§ **Requirement**
Change "Select" to "Choose" in the lines from the line with "Screen dimensions: 1214x579" to the line with "point(51,35)", and give back only those lines with nothing else altered.
Begin Provided data
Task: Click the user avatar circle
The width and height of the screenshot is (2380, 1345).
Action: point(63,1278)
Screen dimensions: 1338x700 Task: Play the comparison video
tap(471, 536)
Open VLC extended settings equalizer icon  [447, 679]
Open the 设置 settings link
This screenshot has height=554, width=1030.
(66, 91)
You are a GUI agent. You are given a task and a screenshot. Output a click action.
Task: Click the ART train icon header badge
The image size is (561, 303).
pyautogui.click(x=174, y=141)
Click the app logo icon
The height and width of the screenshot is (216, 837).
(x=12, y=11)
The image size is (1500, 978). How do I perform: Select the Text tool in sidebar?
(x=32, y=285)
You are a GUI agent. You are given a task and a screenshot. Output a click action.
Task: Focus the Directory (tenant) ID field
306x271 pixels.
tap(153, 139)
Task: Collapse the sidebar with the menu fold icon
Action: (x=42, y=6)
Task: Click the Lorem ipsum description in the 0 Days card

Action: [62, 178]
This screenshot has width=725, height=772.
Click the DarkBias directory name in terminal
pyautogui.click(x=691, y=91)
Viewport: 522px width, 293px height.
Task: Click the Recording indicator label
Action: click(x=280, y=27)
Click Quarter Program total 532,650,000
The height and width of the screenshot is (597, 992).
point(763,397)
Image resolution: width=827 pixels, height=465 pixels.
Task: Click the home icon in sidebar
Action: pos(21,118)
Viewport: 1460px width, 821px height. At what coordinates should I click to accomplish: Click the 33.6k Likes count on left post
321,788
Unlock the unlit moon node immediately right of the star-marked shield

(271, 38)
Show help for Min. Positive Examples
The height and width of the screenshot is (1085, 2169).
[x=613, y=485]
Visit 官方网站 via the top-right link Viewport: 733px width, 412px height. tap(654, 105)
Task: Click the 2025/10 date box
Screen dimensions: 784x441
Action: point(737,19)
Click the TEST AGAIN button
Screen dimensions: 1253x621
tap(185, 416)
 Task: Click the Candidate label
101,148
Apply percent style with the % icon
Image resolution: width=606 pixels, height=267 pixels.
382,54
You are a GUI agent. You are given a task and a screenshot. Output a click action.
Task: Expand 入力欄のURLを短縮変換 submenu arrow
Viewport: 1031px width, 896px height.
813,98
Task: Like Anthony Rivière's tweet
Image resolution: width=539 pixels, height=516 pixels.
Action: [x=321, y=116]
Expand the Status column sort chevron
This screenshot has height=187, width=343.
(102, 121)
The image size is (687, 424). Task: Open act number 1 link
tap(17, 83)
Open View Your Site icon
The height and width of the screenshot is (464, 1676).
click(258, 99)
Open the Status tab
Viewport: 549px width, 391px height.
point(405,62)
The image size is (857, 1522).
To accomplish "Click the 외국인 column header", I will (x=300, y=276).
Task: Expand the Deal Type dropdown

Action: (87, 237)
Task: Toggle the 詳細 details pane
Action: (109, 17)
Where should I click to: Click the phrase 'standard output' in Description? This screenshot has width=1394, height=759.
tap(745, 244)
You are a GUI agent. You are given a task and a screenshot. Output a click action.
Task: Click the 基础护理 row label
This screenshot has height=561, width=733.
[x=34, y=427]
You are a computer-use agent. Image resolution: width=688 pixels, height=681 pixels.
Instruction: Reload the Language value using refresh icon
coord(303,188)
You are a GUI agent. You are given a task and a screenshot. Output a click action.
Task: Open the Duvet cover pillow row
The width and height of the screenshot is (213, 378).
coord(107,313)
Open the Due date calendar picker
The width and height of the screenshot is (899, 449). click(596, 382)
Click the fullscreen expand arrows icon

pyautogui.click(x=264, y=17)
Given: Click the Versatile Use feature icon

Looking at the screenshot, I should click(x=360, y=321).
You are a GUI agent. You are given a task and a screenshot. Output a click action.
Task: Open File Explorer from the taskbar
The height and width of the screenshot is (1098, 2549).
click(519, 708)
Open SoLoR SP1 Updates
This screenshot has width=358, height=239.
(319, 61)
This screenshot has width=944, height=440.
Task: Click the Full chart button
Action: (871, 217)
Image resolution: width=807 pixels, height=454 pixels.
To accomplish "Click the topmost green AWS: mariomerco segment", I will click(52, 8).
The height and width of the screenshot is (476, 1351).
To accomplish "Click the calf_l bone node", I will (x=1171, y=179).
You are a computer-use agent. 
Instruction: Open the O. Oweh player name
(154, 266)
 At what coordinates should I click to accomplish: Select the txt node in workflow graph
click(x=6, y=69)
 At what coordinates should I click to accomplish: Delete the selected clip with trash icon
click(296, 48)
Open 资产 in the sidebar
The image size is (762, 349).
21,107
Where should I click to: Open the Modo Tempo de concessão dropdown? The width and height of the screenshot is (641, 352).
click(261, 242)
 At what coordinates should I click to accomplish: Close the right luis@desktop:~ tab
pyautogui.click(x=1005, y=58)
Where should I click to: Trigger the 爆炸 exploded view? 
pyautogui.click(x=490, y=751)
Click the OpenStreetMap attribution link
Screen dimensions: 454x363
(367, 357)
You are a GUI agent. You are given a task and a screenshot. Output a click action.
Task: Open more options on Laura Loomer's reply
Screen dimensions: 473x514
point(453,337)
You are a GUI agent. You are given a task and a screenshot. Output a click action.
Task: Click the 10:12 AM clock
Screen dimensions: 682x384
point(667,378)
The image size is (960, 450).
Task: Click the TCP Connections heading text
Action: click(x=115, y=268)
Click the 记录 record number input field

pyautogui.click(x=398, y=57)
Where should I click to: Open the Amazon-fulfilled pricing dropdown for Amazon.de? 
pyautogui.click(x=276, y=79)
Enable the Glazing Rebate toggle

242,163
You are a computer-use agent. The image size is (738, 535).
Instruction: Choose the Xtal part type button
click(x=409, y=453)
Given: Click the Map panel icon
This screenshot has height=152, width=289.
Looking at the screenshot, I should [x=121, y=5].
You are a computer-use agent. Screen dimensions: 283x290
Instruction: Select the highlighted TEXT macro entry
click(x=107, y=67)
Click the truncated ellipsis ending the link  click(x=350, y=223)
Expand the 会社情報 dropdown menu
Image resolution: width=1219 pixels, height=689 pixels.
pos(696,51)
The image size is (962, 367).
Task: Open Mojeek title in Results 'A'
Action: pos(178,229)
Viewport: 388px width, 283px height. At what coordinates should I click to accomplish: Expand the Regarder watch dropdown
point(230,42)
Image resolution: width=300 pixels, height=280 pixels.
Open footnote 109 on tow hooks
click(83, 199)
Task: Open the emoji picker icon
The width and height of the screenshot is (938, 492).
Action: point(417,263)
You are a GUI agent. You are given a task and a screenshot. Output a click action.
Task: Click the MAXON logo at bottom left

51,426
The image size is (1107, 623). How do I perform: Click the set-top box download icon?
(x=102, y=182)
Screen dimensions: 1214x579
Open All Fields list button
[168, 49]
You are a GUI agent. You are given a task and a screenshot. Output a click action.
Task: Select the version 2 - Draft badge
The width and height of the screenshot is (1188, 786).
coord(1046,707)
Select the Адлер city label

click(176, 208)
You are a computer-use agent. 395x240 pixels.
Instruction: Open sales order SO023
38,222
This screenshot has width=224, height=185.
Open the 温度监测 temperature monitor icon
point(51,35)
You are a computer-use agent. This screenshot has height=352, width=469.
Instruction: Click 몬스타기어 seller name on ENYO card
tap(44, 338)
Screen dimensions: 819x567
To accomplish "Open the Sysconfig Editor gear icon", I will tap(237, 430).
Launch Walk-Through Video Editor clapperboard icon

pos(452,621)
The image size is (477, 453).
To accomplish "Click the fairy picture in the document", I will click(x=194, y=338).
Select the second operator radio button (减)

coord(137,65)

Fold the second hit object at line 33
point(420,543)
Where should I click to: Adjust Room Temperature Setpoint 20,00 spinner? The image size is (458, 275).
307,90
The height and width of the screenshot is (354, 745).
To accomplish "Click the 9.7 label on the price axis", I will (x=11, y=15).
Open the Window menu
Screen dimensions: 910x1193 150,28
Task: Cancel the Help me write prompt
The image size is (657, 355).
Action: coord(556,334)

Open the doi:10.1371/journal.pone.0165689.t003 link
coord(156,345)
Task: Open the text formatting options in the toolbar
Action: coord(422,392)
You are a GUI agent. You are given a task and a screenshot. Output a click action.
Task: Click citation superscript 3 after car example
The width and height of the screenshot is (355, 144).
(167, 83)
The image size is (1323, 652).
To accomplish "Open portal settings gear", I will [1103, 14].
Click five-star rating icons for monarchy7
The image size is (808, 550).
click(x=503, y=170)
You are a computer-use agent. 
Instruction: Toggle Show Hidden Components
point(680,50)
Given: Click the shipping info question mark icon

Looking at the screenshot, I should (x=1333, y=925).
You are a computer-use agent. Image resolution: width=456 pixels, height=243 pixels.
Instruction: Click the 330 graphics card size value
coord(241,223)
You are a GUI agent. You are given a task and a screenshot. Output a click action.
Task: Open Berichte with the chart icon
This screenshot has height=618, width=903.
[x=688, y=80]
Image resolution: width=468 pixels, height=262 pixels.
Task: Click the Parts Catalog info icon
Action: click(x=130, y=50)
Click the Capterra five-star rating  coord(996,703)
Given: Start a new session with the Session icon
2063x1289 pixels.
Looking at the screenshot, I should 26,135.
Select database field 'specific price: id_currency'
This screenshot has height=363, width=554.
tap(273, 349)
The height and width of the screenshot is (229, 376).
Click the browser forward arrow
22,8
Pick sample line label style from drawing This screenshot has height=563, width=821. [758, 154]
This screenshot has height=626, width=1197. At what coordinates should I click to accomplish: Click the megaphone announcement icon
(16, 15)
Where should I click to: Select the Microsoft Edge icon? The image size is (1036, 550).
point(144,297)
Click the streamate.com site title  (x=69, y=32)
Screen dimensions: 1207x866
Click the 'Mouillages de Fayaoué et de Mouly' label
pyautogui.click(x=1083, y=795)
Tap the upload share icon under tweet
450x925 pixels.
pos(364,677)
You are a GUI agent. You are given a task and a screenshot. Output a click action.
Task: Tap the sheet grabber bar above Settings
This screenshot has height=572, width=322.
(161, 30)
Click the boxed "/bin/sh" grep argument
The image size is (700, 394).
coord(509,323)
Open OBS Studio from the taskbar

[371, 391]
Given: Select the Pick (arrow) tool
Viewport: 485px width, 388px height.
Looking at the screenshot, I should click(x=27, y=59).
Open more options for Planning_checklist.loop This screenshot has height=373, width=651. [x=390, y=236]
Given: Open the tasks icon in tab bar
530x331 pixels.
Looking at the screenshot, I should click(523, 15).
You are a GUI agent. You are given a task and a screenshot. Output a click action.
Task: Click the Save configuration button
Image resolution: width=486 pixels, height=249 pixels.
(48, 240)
End Provided data
§ **Answer below**
Screen dimensions: 1214x579
Open All Fields list button
[168, 49]
You are a GUI agent. You are given a task and a screenshot. Output a click action.
Task: Choose the version 2 - Draft badge
The width and height of the screenshot is (1188, 786).
coord(1046,707)
Choose the Адлер city label

click(176, 208)
You are a computer-use agent. 395x240 pixels.
Instruction: Open sales order SO023
38,222
This screenshot has width=224, height=185.
Open the 温度监测 temperature monitor icon
point(51,35)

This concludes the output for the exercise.